Following the Spanish civil war, Franco spearheaded sweeping rural modernisation and reconstruction. During this period, Franco had 300 ‘utopian villages’ built from scratch. Doctoral candidate Jean-François Lejeune places these villages in the wider context of a distinct South European modernism, and argues for a reassessment of this controversial heritage.

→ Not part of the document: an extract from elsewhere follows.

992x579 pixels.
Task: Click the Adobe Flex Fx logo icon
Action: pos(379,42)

Modernism as conceived in Germany was focused on simplicity and clean lines: flat roofs and wide façades, devoid of ornamentation. But whereas modernisation in Northern Europe was driven by industrialisation and a new form language, the architects in Southern Europe rather looked towards existing, traditional folk architecture. In the 1930s, during the rise of fascism in Europe, many Southern European architects did not believe that the architecture advocated by the Bauhaus was fitting. “They were already very familiar with those flat roofs, the simple walls and the wide façades from their own rural villages. They began to realise that for modern construction ideas, you need not only focus on the Germans. That led to an interesting debate at the time: how can you be modern, while also being Spanish or Italian?”, explains Lejeune.

Utopian villages

Lejeune previously researched vernacular architecture in Italy and his home city of Miami Beach, but his doctoral research entitled Built Utopias in the Countryside: The Rural and the Modern in Franco's Spain focuses specifically on Spain, where the emergence of modernism coincided with Franco’s regime. This neglected period of Spanish architectural history gave rise to numerous successful architects and buildings.

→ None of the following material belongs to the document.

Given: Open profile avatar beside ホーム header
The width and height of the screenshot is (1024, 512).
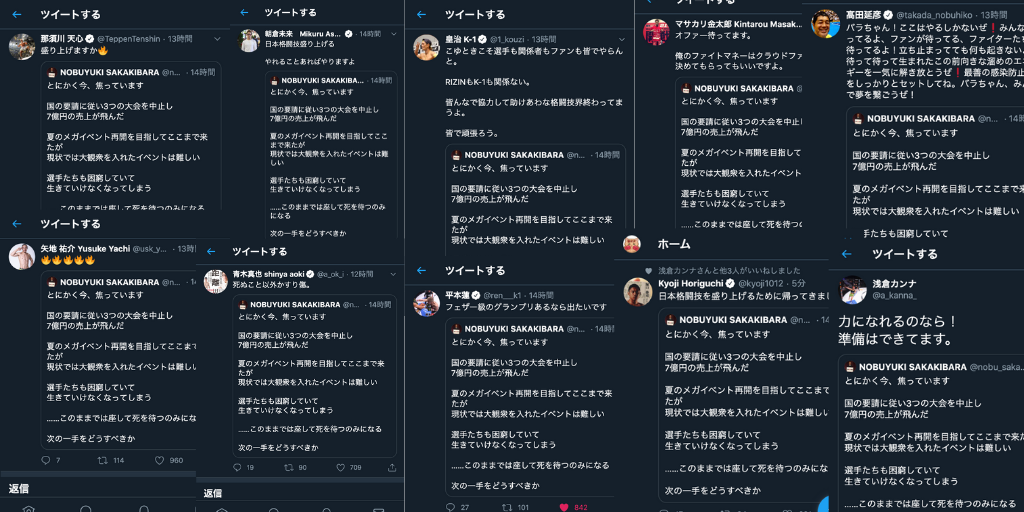Looking at the screenshot, I should [631, 244].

Following the Spanish civil war, Franco spearheaded sweeping rural modernisation and reconstruction. With the Falangist planners at the helm, a strategy of ‘domestic colonisation’ was developed in Spain (which had recently lost its colonies). This was inspired by Zionist colonisation in Palestine and comparable developments in Italy. In addition to the construction of major waterworks to irrigate the land, this policy – Franco’s so-called ‘hydrosocial dream’ – also included the construction of 300 modern rural villages, the pueblos (1940-1971). These villages were built from scratch and designed as ‘rural utopias’. But in contrast to the Zionist version – the kibbutz – the pueblos were built in accordance with age-old Spanish traditions – a central square, a church and the town hall, surrounded by houses and shops. 

Lejeune argues that this version of modernisation was much more in keeping with the Spanish identity. “Spaniards enjoyed meeting up on the squares. Despite the modern architecture, the central square and church were the starting point for the planners.” These ideas were also an excellent match for Franco’s nationalistic-Catholic body of thought: the self-sufficient community, dominated by the church. 

Lejeune researched the two institutes founded under Franco to implement the reconstruction and colonisation programmes, and delved into the archives of architects working at the time. Over a period of seven years, he visited the villages, sometimes in person, using back roads, and sometimes using Google Earth. All of these villages still exist today, and he found the majority in great condition and well maintained. 

Particularly the public spaces have stood the test of time well. The plazas may have evolved in terms of style and design – thanks to the introduction of cars into daily life in the 1960s, for example – but their functional arrangement remained unchanged.  Lejeune thinks this could be a good lesson for today’s urban developers. 

Most of the architects who designed and built the villages were employed by the government – and a dictatorial regime at that – but they still managed to design public spaces that were both pleasant and functional. “Why is it that with all the latest resources at our disposal, we are no longer able to design public spaces that are as attractive and user-friendly as what was built under Franco between 1940 and 1960?”, wonders Lejeune. In this regard, he also points to the Spanish Costas, which are colonised by tourists and holiday home owners. Here entire communities were created without any sense of community or cultural identity.


Lejeune says that nowadays, there is enormous variation in how people feel about the pueblos – which are in a way, tainted heritage. Some villages have installed a plaque to commemorate their history, while other villages exercise more restraint when it comes to promoting the history of Franco. The villages are also still not very well-known within Spain, and are subject to uncoordinated rebuilding. “By modern-day standards, the original houses are too small for a family. All kinds of extensions, upwards and outwards, have caused frequent damage to the properties.”

However, Lejeune does believe that it is possible to extend the houses without compromising their integrity. Still, developing policy to preserve the houses – which are often privately owned – is a complicated and sensitive issue; people are reticent to fly the flag for Franco’s legacy. In his research, Lejeune nevertheless concludes that there is a move towards preservation. But this will certainly not be easy to realise, and will take many years.